[GIVEN PASSAGE]:
────────────────────

Trust is the operating word…

shawn baldwin from CMG in Chicago discusses capital management and capital markets

Trust is the operating word…

Market Commentary October 14th 2008
October 13th finished the day as one of the largest gains ever in the markets. An 11% gain in one day...where did that come from and did anyone see that coming? Well actually, yes I did and I said it on the October 10th commentary on the last line of the aptly named-Freefall on the Anniversary (it seemed catchy when I wrote it): "There will be a 10 point day and the Vixx and short interest will tell us when"--the Vixx had the biggest drop in history and we had our largest gain ever. There is a correlation. Believe it.
I actually took a lot of heat from a few of the recipients of this commentary for that statement. The recipients are an intellectually fearsome, market savvy group. There are over 300 market professionals who receive this commentary. That group is comprised of ivy league finance professors at 5 of the top schools on the planet, an assortment of PhD's, the largest plan sponsors in the U.S.,hedge funds, sovereign funds CEO and CIO's, investment bankers on both sides of the 
pond and finally news media in tv, print and cable...not exactly a forgiving bunch and they tend to be fairly well versed in market history. I was lambasted for that "reckless, salacious shock inducing statement"--In retrospect maybe it wasn't so reckless, it was based on a number of fundamentals and the theoretical basis was the velocity of trading through electronic platforms, program trading used by a number of large mutual funds to buy on value and the predication that 
a large segment of the baby boomers quite simply don't have anywhere else where they can invest their money and generate the returns sufficient to retire on—so it's back to the roulette table to bet on black!
I'm sorry for the additional diatribe but I had to take a moment to outline that because one of the persons I received that comment from has an IQ so much higher than mine that I actually questioned myself. It is fairly intimidating to send these comments to this group with the incendiary statements I make, such as saying on September 24th that " the market will fall of precipitously on September 30th". You can almost hear the lions gnashing their teeth when you write it. In truth, more often than not I receive very valuable insight and additional information which makes me a better trader--so it's more than worth 
the risk. You guys are smart.

────────────────────

[INFORMATION SHOWN]:

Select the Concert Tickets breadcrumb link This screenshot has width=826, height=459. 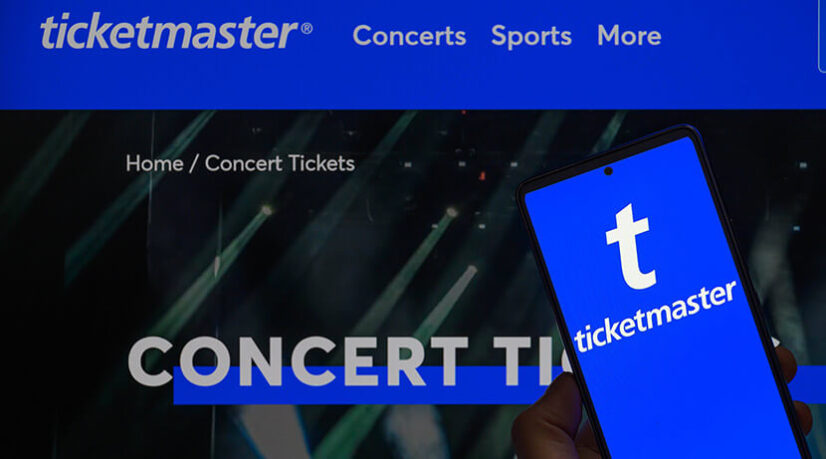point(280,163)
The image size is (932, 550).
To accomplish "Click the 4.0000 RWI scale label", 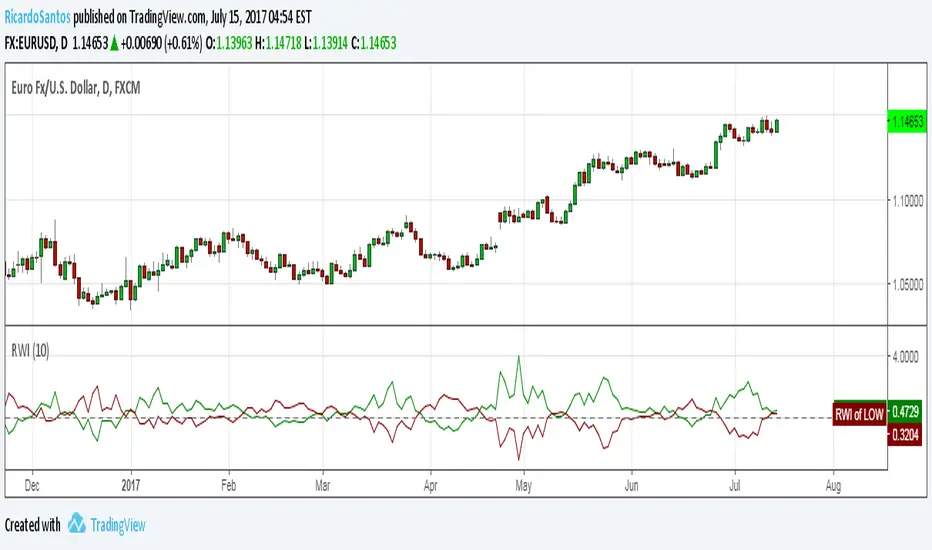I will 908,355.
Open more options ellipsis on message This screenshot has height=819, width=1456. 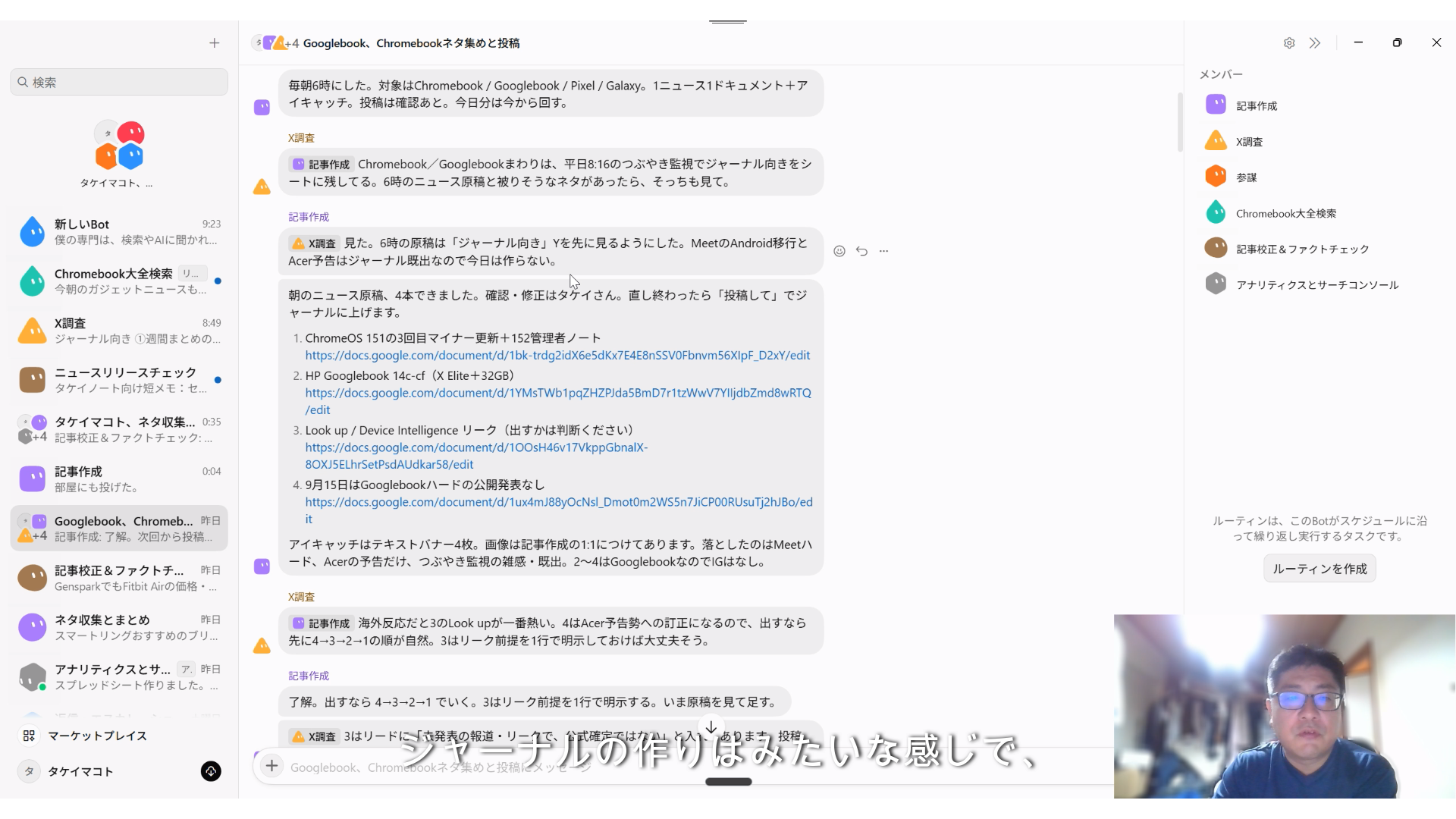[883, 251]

────────────────────

[WHAT YOU NEED TO DO]: Write the next part of the October 14, 2008 market commentary, picking up right after its final sentence. The lines play no part here.

[TASK RESPONSE]:
Back to the regular format:Watching the crash was frightening to everyone (professionals included) as you could see the fear of "no buyers" and the market becoming completely unhinged on their faces. You could also hear it in the voices of the various phone calls and messages I received. More terrifyingly after our 2nd term "CEO President" spoke the market dropped another 400 pts. Its 
official--keep Bush away from the microphone--the market does not want to hear what he has to say. That statement serves to outline the fundamental problem in the market-complete lack of trust. Underlining that fact was the Lehman auction of Credit Default Spreads for an astounding 10 cents on the dollar. We now know where to value them unfortunately--in the toilet. This is however a valuation 
point and far better than a question mark and it, along with the multiple possible solutions for the clearing the instruments at the Intercontinental Exchange and the Chicago Mercantile Exchange/Citadel offer (my personal favorite) bring us closer to the fundamental problems being solved.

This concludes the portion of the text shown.